Today is a new day, and I haven’t woken up in the best of moods, but I have got out of bed. Once I’ve finished writing this, I’m going to go have a shower and get ready for the day. And I’m going to make the most of today. Feeling like I’ve done something productive and used my time well always puts me in good spirits, whether that be going out with my friends, to see family, completing an assignment, or just cleaning up around the house. However, when I feel down or anxious, I want to stay in bed all day and wait for tomorrow, which is not productive in anyway possible. So then usually, my mood is carried onto the next day and I get stuck in a vicious circle. My theory is, if I push myself to get out of bed and get ready for the day, it will be the start to a successful day. I need to be the force to start the chain of the dominoes falling, and push that first one down. I need to start making myself get out of bed and get ready for the day. I hope that this will lead to more successful days.

Making Decisions

This year I made so many silly decisions. I made the decisions based on “what ifs,” worrying that the worst possible outcome would happen if I did this or that. So instead of doing any of these things I wanted to do, because I was worried about the future repercussions, I shut people off, I backed out of plans, and spent most of my down time shut up in my house on my¬†own.

Any person I got close to this year I shut myself off from because I feared getting hurt. I don’t know whether this was anything to do with anxiety or just me not being willing to trust new people, but I do know I’m fed up of it. I need to start taking risks, and to start taking a chance of being hurt because the outcomes may not be that, but could leave me happier than I have been in a long time.

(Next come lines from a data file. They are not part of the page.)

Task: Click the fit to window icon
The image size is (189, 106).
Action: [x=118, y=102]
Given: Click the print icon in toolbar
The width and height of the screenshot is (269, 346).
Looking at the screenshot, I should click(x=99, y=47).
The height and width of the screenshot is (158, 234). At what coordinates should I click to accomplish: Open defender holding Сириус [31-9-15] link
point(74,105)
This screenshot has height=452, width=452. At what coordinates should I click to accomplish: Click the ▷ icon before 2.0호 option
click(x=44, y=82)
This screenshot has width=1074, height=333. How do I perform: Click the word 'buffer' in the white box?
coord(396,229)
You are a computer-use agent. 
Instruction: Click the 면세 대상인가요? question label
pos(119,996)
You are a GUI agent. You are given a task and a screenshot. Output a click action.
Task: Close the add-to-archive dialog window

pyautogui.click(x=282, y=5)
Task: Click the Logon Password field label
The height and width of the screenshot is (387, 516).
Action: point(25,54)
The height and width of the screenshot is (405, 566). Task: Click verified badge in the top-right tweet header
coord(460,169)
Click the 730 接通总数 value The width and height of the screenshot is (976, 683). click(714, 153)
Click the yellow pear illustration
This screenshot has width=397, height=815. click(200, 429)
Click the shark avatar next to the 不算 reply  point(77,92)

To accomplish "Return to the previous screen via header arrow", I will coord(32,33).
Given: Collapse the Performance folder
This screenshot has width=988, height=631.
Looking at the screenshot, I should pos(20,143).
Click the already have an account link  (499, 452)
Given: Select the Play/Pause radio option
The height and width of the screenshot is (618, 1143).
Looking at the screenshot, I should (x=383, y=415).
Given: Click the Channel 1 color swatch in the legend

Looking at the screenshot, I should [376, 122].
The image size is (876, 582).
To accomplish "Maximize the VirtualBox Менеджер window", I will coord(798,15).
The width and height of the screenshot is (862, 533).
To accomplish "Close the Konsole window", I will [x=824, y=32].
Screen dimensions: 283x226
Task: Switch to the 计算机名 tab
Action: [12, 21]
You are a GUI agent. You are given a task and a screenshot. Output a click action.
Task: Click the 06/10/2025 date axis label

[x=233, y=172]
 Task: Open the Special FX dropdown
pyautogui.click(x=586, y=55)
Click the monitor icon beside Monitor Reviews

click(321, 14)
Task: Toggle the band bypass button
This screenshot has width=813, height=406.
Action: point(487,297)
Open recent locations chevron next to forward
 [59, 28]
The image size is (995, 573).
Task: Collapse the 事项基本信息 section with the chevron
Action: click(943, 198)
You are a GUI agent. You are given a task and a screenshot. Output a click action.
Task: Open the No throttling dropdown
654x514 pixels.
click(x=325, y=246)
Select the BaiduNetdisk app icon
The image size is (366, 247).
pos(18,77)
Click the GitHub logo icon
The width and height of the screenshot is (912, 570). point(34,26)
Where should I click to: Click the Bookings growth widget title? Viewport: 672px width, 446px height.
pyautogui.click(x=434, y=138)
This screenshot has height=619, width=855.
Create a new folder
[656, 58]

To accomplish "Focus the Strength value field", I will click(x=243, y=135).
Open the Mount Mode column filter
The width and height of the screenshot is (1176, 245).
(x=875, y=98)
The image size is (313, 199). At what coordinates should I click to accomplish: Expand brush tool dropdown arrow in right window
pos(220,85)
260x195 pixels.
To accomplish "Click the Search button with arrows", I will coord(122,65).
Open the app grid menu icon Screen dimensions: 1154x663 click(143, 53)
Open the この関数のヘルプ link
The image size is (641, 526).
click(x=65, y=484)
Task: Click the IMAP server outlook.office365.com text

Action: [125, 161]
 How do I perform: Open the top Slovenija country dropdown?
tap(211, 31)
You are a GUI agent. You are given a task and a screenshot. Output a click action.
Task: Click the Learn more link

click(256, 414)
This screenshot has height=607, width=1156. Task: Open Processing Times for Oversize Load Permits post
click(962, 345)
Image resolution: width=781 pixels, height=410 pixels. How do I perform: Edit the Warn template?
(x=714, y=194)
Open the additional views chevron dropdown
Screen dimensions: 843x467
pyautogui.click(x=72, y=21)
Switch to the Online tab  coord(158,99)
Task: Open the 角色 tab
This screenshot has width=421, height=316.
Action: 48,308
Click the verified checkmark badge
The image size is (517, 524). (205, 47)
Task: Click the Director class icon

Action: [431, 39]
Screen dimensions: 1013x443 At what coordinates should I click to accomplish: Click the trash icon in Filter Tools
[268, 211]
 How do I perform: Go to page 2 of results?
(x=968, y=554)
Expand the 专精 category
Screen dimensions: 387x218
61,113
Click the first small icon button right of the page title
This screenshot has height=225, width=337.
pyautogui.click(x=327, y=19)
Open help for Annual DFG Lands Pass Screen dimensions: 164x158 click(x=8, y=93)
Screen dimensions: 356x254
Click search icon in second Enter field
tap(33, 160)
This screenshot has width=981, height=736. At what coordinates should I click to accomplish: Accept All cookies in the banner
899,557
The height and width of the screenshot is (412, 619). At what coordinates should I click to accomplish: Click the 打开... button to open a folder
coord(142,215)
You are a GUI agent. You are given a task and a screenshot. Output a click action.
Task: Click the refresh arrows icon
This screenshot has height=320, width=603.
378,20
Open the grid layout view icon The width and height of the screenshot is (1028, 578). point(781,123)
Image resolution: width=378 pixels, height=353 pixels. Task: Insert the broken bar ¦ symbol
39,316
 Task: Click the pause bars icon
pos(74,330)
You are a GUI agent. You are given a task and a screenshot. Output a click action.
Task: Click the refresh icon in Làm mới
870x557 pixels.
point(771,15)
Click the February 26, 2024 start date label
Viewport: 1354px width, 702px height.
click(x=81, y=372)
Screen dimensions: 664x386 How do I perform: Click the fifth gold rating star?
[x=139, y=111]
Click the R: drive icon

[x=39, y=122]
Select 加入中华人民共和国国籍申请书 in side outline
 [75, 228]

I’ve made new friends this year, and they’ve been some of the most supportive people around me, but getting close with somebody on a level that is a lot more than just friends is a big ask for me. It’s not that I don’t want to, but my brain is telling me to run at any sign of me getting too attached to somebody.

I’m done with that though, I’m done with pushing people away. I’m going to challenge myself to take the next step that I never usually reach, and I’m going to risk the chance of getting hurt if they turn out to be the dick I feared they were.

I’m done listening to my fears, and I’m going to fight them instead.